Check out this link. Changes are being made all the time to the qualifications. Lots of time the people assigned to help don't know all that's available.

Here is Government and a California's guide for 2007.

Assisted living qualifications

Sometimes you need to do a lot of research and be your own advocate or else have someone be an advocate for you. Maybe you can check out different places. Assisted living is not the same as a board and care, is it?

I will post any more links I find from now on either on here (if this thread is around) or else link it for you on the Nooner.

Keit

Sounds like this is what you're looking for. Don't know if the program is still going (this was back in 2006) or if you would qualify but check it out.

sacramento.bizjournals.com">Some California counties try new Assisted Living Program

keith - my 94 year old great aunt lived in a baptist retirement (assisted living) facility for the last two years of her life in okc - she had her own two bdr apt with all the amenities for about one third of her income - they also provide meals within the cost of living there, although she preferred to not eat with all those "sickly people" - said she got tired of hearing of all their aches and pains! most of them were 20-30 years younger than she.

they also provided transportation to and from doctor's appointments and shopping trips to town once a week. i'd suggest that if you're in californistan - GET THE HELL OUT! cali will try to kill you if you're not worthy of living...

NANC

Actually I live on the ground floor of a Catholic Convent. I have my own door to the outside with my electric chariot sitting just outside the door. As I am not a Catholic I was wondering what kind of "status I would have. It doesn't seem to matter. As far as transportation, my doctor is within less than 1/2 miles.

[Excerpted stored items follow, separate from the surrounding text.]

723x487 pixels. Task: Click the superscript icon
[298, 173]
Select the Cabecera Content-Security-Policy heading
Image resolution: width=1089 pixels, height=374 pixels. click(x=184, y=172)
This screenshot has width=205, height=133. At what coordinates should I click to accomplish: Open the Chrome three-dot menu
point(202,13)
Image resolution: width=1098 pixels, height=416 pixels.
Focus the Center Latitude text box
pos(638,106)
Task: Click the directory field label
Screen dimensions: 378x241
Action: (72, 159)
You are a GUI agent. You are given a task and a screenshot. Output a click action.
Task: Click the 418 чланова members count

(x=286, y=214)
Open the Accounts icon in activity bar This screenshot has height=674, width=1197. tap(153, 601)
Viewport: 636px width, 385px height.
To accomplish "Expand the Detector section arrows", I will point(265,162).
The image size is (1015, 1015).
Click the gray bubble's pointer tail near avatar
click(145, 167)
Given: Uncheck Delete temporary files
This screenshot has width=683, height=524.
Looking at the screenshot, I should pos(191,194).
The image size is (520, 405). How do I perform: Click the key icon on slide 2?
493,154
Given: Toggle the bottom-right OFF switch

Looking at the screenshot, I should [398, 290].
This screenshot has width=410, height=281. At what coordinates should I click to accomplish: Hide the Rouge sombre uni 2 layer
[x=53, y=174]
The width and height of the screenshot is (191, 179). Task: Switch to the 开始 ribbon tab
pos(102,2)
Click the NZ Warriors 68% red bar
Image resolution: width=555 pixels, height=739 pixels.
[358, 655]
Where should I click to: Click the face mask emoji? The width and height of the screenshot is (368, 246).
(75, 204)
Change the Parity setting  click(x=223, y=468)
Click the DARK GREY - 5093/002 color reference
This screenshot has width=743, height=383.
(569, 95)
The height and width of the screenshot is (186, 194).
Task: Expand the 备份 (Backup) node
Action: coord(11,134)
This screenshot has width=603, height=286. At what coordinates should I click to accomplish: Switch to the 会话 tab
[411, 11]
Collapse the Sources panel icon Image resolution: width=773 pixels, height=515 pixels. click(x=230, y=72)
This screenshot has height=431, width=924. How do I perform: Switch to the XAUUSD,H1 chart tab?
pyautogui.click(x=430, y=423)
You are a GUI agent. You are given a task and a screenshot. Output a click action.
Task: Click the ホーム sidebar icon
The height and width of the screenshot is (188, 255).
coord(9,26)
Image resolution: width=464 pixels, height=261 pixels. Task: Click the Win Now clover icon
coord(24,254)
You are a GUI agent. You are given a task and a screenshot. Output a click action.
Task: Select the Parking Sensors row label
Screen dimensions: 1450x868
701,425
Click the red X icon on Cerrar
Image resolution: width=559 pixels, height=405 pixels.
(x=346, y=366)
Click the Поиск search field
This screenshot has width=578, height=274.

Thanks to all for the links and such. They will certainly be followed up.

As a side note, While people like myself have inconveniences, many that post on the DR recently have much more of a handicap in their vision. They seem to see only one narrow path without any permitted deviation. This can be a great world to live in but it will take a broader way of seeing from all sides. There are many that try but run into the closed minded types with only one view of life. This sure doesn't have anything to do with this thread but today I have read far too much of these narrow views. We have got to do better.

Medicaid is a state run program. If the state is going to pay for their health care then the state will do it as cost effective as possible. That involves group living and group care.

That is if the person cannot take care of themselves on a day to day basis. Medicaid is not going to pay for 24 hour private nursing in the home.

We have got to do better.


#6 | Posted by keith204

Newsworthy

Sir, I need you advice. And maybe you're the one to make that difference.

My question is, 'How do 'we' go about doing better'?

Obviously, the answer will be full of abstractions, but where to start?

LIPZOIDIAL

The best place I can think of for more than a start is with an open mind. One heck of a lot may just fall into place on it's own after that.

There's not enough money on planet earth to pay for the healthcare needs of America's seniors, the way the programs are drawn up now. Look for a lot more stories, just like this one, over coming years.

I was giving a speech last year to a Medical Association, and the speaker just before me said that if we took every nurse and doctor in medical programs today, and for the next 10 years took all the rest of them, and put them into Geriatric Medicine, we still wouldn't have enough doctors and nurses to take care of the aging Boomers. That's not a problem that can be wiped away by more money thrown into Medicare. If you have money, you'll get care. If not, you won't. Simple as that. There's not going to be enough doctors and nurses to go around, fewer still will be the number of docs and nurses willing to work for free.

Your government at work. Why do you want to put them in charge of your healthcare?